The pleasures or rewards of interpersonal scripting are something analogous to ego libido, the motivational source that encourages the individual to engage in self­enhancing behaviors, a center of motivation that often conflicts with desires to engage in psychic pleasures less rooted in immediate social interaction (intrapsychic scripting). An emphasis on the urgency of “a sex drive” obscures just how rich the pleasures of eliciting confirmations from others can be.

* * *

Behavior that is not particularly pleasuring or persistently mysterious often enhances the pleasures at the interpersonal level. This occurs when we fail to experience existentially the pleasures that prevailing cultural scenarios promise are associated with the behavior. At any rate, we may have excessively focused upon the desires of the intrapsychic.

* * *

Love, which minimizes the difference, which would abolish the difference, also permits the revelation and revelry of the difference. Romantic love retreats to the middle ground of merger, to the celebration of a loss of identity such that neither lover is experienced as complete without immediate reference to the other. Romantic love is risk aversive, the dancing on the edge of mutual permission is fatal; transgression becomes a terminal crisis.
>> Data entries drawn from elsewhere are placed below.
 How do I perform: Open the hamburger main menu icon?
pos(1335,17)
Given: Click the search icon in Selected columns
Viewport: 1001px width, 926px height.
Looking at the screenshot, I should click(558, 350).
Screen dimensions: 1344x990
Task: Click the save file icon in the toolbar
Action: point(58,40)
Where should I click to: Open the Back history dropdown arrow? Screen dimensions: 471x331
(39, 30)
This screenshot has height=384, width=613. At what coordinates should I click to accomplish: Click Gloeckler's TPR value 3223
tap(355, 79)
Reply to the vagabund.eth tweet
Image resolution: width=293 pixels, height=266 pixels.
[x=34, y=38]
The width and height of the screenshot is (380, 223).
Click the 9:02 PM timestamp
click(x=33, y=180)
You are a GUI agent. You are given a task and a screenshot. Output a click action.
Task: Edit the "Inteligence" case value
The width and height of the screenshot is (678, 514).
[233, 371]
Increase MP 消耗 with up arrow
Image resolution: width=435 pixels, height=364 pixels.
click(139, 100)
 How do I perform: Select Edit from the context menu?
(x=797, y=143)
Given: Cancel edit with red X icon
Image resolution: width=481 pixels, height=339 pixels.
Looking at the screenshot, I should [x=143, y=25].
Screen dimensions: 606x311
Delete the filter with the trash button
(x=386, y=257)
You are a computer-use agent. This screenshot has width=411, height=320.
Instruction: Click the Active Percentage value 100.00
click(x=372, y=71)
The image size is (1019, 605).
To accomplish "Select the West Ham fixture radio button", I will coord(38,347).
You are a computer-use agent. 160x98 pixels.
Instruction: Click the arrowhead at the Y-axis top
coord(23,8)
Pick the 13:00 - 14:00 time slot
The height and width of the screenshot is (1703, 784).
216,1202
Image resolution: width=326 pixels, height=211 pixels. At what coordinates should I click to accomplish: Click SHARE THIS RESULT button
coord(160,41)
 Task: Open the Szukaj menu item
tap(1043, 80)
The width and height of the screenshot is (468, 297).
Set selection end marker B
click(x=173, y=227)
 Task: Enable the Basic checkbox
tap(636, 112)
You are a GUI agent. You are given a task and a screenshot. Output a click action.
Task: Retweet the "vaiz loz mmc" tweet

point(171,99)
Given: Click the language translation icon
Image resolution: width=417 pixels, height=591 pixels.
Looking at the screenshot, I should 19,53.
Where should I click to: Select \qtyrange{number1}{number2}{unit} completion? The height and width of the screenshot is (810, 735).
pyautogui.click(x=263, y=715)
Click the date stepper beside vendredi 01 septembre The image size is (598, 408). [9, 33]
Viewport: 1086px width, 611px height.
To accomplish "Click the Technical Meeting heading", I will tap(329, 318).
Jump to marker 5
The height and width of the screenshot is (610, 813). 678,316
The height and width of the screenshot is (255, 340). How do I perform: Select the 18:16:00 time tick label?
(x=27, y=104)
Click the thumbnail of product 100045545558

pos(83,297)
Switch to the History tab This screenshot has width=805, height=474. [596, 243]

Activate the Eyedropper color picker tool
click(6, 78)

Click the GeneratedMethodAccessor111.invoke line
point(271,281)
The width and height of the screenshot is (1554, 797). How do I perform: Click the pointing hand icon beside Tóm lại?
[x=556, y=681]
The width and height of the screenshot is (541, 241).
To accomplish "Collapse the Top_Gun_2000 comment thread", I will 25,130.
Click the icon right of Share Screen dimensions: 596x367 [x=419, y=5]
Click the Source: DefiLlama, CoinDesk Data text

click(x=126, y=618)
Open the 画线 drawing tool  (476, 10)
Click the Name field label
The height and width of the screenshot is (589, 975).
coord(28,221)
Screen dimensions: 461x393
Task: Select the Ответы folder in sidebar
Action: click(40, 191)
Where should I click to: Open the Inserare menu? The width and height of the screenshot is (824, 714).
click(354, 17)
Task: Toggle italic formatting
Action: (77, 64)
For those who celebrate the difference risk is vital, transgression the occasion for its inevitable confirmation: a sharing of wickednesses that cannot be experienced alone.

* * *

Myth is totally dependent upon the powers and mysteries of the other; to know her and be known by her in a costumed nakedness that confesses more than there is to confess and that forgives only enough to preserve the difference.

* * *

How terrified we are of not being anchored by the brutal reality of economic interest; we are required to adore its implacable objectivity, its capacity for ruthless logic.

* * *

How poorly sex serves sexuality.

[1] Who (what) is the identity of both participants?

• How do they make their presence known?

• Which of the alternative identities must be transformed?

• What history of negotiation brings them to this moment?

In other words:

• Who are they?

• What have they come to do?

• What provides permission for them to do it?